From the outside, one can only see the length of the exchanged data, i.e. the total length of the request, and the total length of the response (rounded to a multiple of the symmetric cipher block size, e.g. 16 bytes if AES is used; but not rounded at all with RC4). To avoid leaking any information, all requests and all responses should have exactly the same size; so the padding should have a variable size which depends on the length of the padded data. If you add padding with a random length but with a probability distribution which does not depend on the size of the padded request or response, then the original request length can be reconstructed statistically if that request is performed on a regular basis.

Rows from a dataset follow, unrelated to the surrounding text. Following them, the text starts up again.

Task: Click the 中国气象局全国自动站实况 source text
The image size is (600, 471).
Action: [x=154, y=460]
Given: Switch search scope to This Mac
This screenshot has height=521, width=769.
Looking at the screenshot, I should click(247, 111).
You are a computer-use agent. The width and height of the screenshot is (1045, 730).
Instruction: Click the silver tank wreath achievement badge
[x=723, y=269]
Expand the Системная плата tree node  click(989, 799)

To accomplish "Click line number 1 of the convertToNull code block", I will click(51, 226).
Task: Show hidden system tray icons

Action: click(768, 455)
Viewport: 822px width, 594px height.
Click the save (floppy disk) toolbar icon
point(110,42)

There is no need for the padding bytes to be random. Only the length is visible "from the outside". You can use constant byte values (e.g. a custom HTTP header
X-Padding: ZZZZZZZZZ with, as contents, a sequence of
'Z' of appropriate length). Using random data could actually leak extra information through timing (if the random generator is not very fast, the attacker could observe the client or server reaction time and deduce the size of the padding, thus indirectly obtaining the true request or response length).
Always targeting a fixed size is wasteful of network bandwidth, because all requests will have the size of the largest possible request, and all responses the size of the largest possible response. @Paŭlo's suggestion of padding up to the next multiple of a given value (e.g. up to the next length which is a multiple of 500 bytes) is appropriate: it leaks a bit more than always padding to the same length, but it does not leak much; and it avoids wasting network resources.